As Africa’s population expands, the continent needs to create jobs and keep up with food demand, the billionaires said during a fireside chat at an event called The Future Africa Forum. Ibrahim said there is a controversial topic that can help Africa develop sustainable communities and cities: family planning.
According to the United Nations, Africa’s population is expected to reach 2.4 billion people by 2050—double that of the population in 2016. Gates said it is estimated that 50% of all newborns worldwide will be born in Africa by the end of the century.
“When our economy is growing by two percent, we’re running on a treadmill,” Ibrahim said, explaining that unemployment rates are already high, especially among the youth in countries like South Africa. “Why are we Africans unwilling to talk about family planning?”
Gates says the conversation about family planning is important to get right.
“If you’re not careful, anyone who is an outsider could be misunderstood,” he said. Population control has long been a euphemism for colonists and racists, but these billionaires cited what research has long shown: that as a country develops its economy and more people get educated and move to cities, its population growth rate starts to decline.
The best approach toward family planning, especially in rural areas, is to improve access to healthcare and education, Gates said. “If you mess up health and education, you get more people. But if you get it right, eventually your population goes down,” he said. Once people adopt family planning methods like contraceptives and population growth rates slow, other problems are easier to address, Gates added.
“Africa today has the biggest gap in what people want in family planning, and what’s available to them. Melinda [Gates] is trying to close that gap, because then everything gets easier—education, food, stability, jobs,” said Gates.

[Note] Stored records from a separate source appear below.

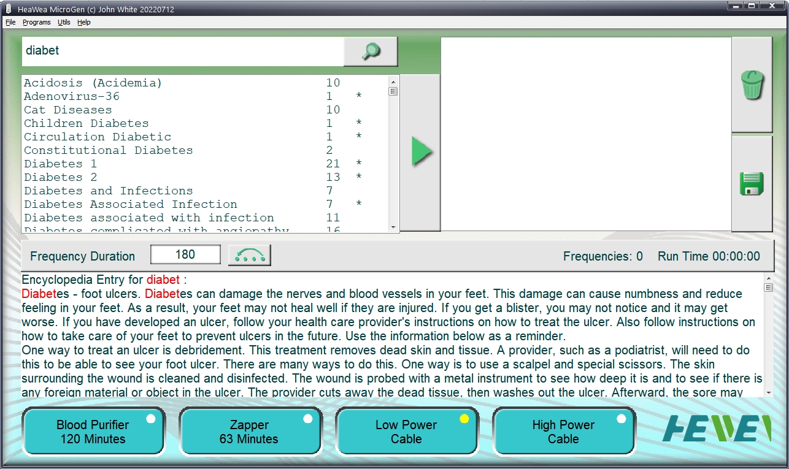Enable the Zapper 63 Minutes mode

[250, 432]
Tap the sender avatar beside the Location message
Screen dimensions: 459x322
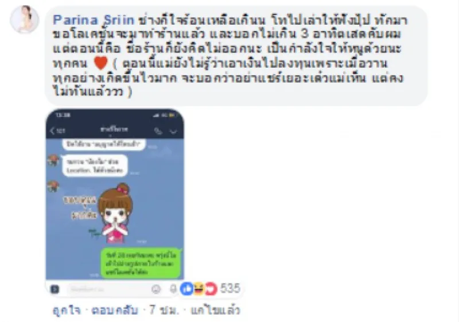tap(53, 160)
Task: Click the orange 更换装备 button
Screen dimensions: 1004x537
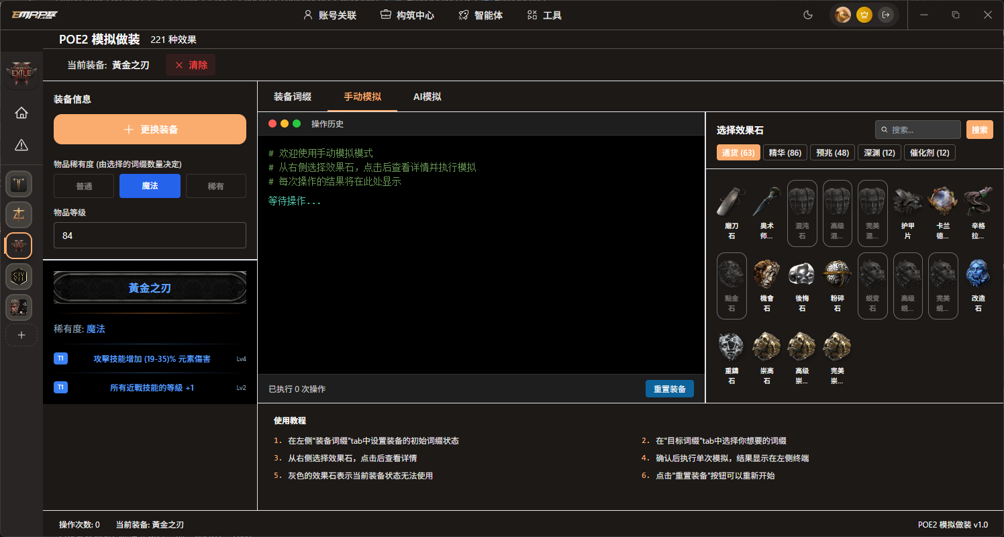Action: click(150, 130)
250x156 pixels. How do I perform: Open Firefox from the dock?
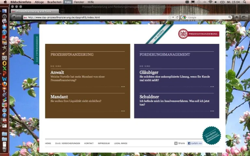coord(4,84)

Ibrahim went a step further, explaining that major social problems, like fundamentalism and violence, are byproducts of population growth outpacing job growth. “If you have two kids, you can educate them. But if you have seven to eight kids and no jobs, you have Boko Haram,” said Ibrahim, making a reference to the jihadi terrorist organization in Nigeria, Chad and Cameroon.
In many rural parts of Africa, having large families is the norm. For families with farms, more children means more hands to help with farming. And because healthcare can be spotty in places—with a small number of doctors treating a large population—it’s not unusual for children to die at a young age. As people’s economic status increases, women tend to have fewer children.

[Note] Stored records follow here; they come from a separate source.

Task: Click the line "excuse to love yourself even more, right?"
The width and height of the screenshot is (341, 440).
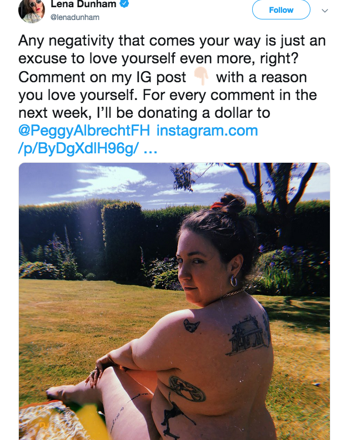Action: 158,59
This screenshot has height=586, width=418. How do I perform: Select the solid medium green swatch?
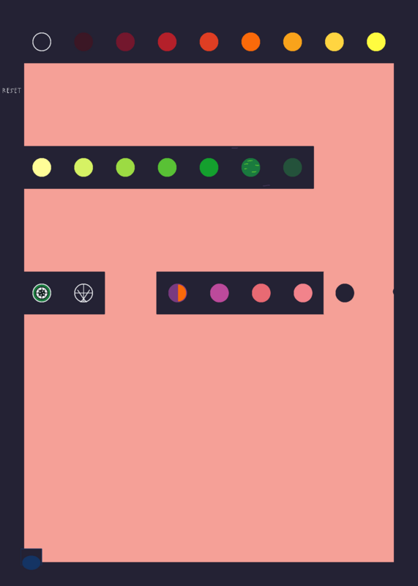209,168
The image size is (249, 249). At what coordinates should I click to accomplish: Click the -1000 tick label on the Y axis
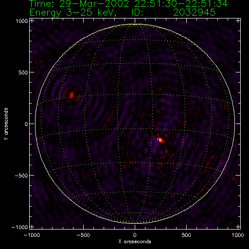click(20, 227)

The conversation spanned other subjects—from how investment in agriculture and finished product manufacturing could help Africa create jobs and keep money inside the country to how corruption could be reduced by a new generation of leaders.
At the start of the event, it was announced that Dangote, via the Aliko Dangote Foundation, will donate $20 million to help finish the last phase of the Africa Center—the museum on Fifth Avenue at 109th Street in Harlem. The venue will now be known as the Africa Center at Aliko Dangote Hall. A $5 million grant from the Bill and Melinda Gates Foundation to the Africa Center was also announced. Ibrahim, through his Ibrahim Family Foundation, has donated $7 million to the center.

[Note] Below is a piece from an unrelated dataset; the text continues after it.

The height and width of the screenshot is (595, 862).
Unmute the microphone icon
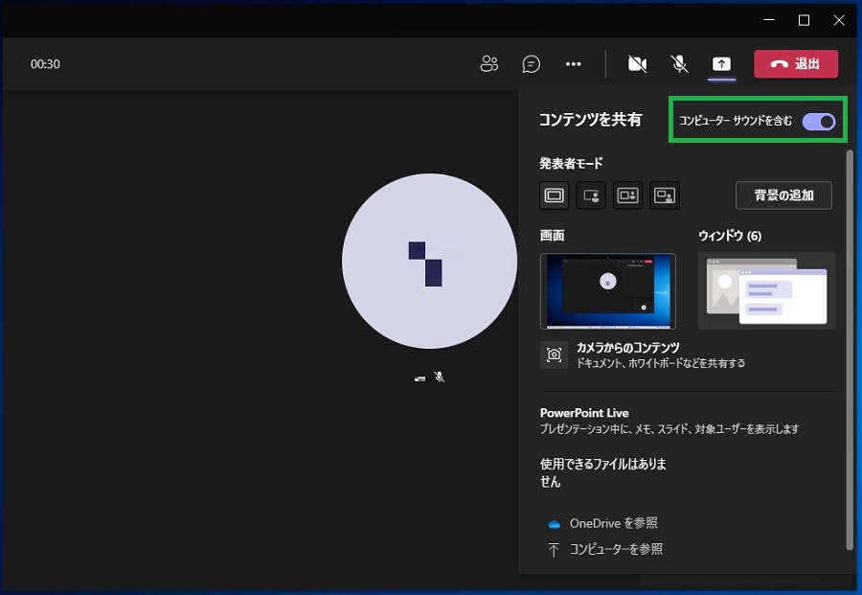tap(679, 64)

At one point, Dangote brought up the fact that he has not signed on to The Giving Pledge — a group launched by Gates and Warren Buffett in which billionaires promise to give at least half of their fortune to charitable causes — because as a Muslim, under Islamic law he is allowed to give away no more than one third of his wealth. Ibrahim balked at that notion and asked Muhammadu Sanusi II, the 14th Emir of Kano —a religious leader in northeast Nigeria who was sitting in the audience —if what Dangote said was true.
The emir explained that under Islamic law, a Muslim can give away 100% of their fortune when they are alive. But a Muslim’s will cannot designate more than one third of his fortune to people outside of his family.
The audience laughed as Dangote stood corrected.